→ **AIM**
Reproduce all of the following entries, substituting "How can I complete" for each occurrence of "How do I perform" and leaving everything else unchanged.

* * * * * * *

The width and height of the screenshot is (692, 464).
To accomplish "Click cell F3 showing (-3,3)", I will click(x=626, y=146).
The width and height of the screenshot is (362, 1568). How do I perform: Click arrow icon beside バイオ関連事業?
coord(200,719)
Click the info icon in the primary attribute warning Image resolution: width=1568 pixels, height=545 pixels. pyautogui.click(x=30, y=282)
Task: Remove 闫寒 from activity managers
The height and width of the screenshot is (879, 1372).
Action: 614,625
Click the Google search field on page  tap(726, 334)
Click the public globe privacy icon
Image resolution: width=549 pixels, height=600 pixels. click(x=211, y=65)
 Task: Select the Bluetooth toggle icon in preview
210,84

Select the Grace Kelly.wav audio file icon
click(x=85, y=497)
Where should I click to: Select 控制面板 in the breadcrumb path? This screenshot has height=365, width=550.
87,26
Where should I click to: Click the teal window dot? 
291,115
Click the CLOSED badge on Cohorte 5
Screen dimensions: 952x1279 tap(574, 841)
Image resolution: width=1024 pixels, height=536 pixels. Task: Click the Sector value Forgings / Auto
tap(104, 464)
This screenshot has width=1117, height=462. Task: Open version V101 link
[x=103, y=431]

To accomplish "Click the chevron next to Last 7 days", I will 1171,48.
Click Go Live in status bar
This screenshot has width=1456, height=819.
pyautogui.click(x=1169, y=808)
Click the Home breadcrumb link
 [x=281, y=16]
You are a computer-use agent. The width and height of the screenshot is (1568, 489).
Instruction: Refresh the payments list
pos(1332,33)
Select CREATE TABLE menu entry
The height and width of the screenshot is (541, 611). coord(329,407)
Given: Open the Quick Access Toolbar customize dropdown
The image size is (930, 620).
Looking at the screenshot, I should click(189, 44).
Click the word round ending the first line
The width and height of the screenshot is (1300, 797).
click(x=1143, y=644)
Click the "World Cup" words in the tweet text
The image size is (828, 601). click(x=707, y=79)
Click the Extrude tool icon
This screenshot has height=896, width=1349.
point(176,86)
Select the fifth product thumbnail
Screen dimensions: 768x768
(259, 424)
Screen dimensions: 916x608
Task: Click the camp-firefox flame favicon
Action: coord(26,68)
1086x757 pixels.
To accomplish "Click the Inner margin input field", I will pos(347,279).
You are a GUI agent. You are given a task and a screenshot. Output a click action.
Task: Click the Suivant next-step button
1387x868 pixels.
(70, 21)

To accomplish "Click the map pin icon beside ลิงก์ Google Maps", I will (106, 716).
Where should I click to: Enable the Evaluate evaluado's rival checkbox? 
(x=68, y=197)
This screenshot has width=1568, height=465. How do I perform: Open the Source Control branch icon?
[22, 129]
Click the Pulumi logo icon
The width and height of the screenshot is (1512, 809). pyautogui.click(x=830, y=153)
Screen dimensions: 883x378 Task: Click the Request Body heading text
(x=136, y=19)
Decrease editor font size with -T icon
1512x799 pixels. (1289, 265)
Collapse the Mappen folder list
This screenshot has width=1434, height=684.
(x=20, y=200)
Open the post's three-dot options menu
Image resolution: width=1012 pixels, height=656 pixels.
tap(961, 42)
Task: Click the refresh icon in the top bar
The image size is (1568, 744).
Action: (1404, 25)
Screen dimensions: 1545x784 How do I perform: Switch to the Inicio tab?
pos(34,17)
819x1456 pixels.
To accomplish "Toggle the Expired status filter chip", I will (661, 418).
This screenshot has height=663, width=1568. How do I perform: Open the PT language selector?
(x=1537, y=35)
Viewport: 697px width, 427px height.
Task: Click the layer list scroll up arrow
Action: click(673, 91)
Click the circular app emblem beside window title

* * * * * * *

→ **EXERCISE SOLUTION**
The width and height of the screenshot is (692, 464).
To accomplish "Click cell F3 showing (-3,3)", I will click(x=626, y=146).
The width and height of the screenshot is (362, 1568). How can I complete: Click arrow icon beside バイオ関連事業?
coord(200,719)
Click the info icon in the primary attribute warning Image resolution: width=1568 pixels, height=545 pixels. pyautogui.click(x=30, y=282)
Task: Remove 闫寒 from activity managers
The height and width of the screenshot is (879, 1372).
Action: 614,625
Click the Google search field on page  tap(726, 334)
Click the public globe privacy icon
Image resolution: width=549 pixels, height=600 pixels. click(x=211, y=65)
 Task: Select the Bluetooth toggle icon in preview
210,84

Select the Grace Kelly.wav audio file icon
click(x=85, y=497)
Where should I click to: Select 控制面板 in the breadcrumb path? This screenshot has height=365, width=550.
87,26
Where should I click to: Click the teal window dot? 
291,115
Click the CLOSED badge on Cohorte 5
Screen dimensions: 952x1279 tap(574, 841)
Image resolution: width=1024 pixels, height=536 pixels. Task: Click the Sector value Forgings / Auto
tap(104, 464)
This screenshot has width=1117, height=462. Task: Open version V101 link
[x=103, y=431]

To accomplish "Click the chevron next to Last 7 days", I will 1171,48.
Click Go Live in status bar
This screenshot has width=1456, height=819.
pyautogui.click(x=1169, y=808)
Click the Home breadcrumb link
 [x=281, y=16]
You are a computer-use agent. The width and height of the screenshot is (1568, 489).
Instruction: Refresh the payments list
pos(1332,33)
Select CREATE TABLE menu entry
The height and width of the screenshot is (541, 611). coord(329,407)
Given: Open the Quick Access Toolbar customize dropdown
The image size is (930, 620).
Looking at the screenshot, I should click(189, 44).
Click the word round ending the first line
The width and height of the screenshot is (1300, 797).
click(x=1143, y=644)
Click the "World Cup" words in the tweet text
The image size is (828, 601). click(x=707, y=79)
Click the Extrude tool icon
This screenshot has height=896, width=1349.
point(176,86)
Select the fifth product thumbnail
Screen dimensions: 768x768
(259, 424)
Screen dimensions: 916x608
Task: Click the camp-firefox flame favicon
Action: coord(26,68)
1086x757 pixels.
To accomplish "Click the Inner margin input field", I will pos(347,279).
You are a GUI agent. You are given a task and a screenshot. Output a click action.
Task: Click the Suivant next-step button
1387x868 pixels.
(70, 21)

To accomplish "Click the map pin icon beside ลิงก์ Google Maps", I will (106, 716).
Where should I click to: Enable the Evaluate evaluado's rival checkbox? 
(x=68, y=197)
This screenshot has width=1568, height=465. How can I complete: Open the Source Control branch icon?
[22, 129]
Click the Pulumi logo icon
The width and height of the screenshot is (1512, 809). pyautogui.click(x=830, y=153)
Screen dimensions: 883x378 Task: Click the Request Body heading text
(x=136, y=19)
Decrease editor font size with -T icon
1512x799 pixels. (1289, 265)
Collapse the Mappen folder list
This screenshot has width=1434, height=684.
(x=20, y=200)
Open the post's three-dot options menu
Image resolution: width=1012 pixels, height=656 pixels.
tap(961, 42)
Task: Click the refresh icon in the top bar
The image size is (1568, 744).
Action: (1404, 25)
Screen dimensions: 1545x784 How can I complete: Switch to the Inicio tab?
pos(34,17)
819x1456 pixels.
To accomplish "Toggle the Expired status filter chip", I will (661, 418).
This screenshot has height=663, width=1568. How can I complete: Open the PT language selector?
(x=1537, y=35)
Viewport: 697px width, 427px height.
Task: Click the layer list scroll up arrow
Action: click(673, 91)
Click the circular app emblem beside window title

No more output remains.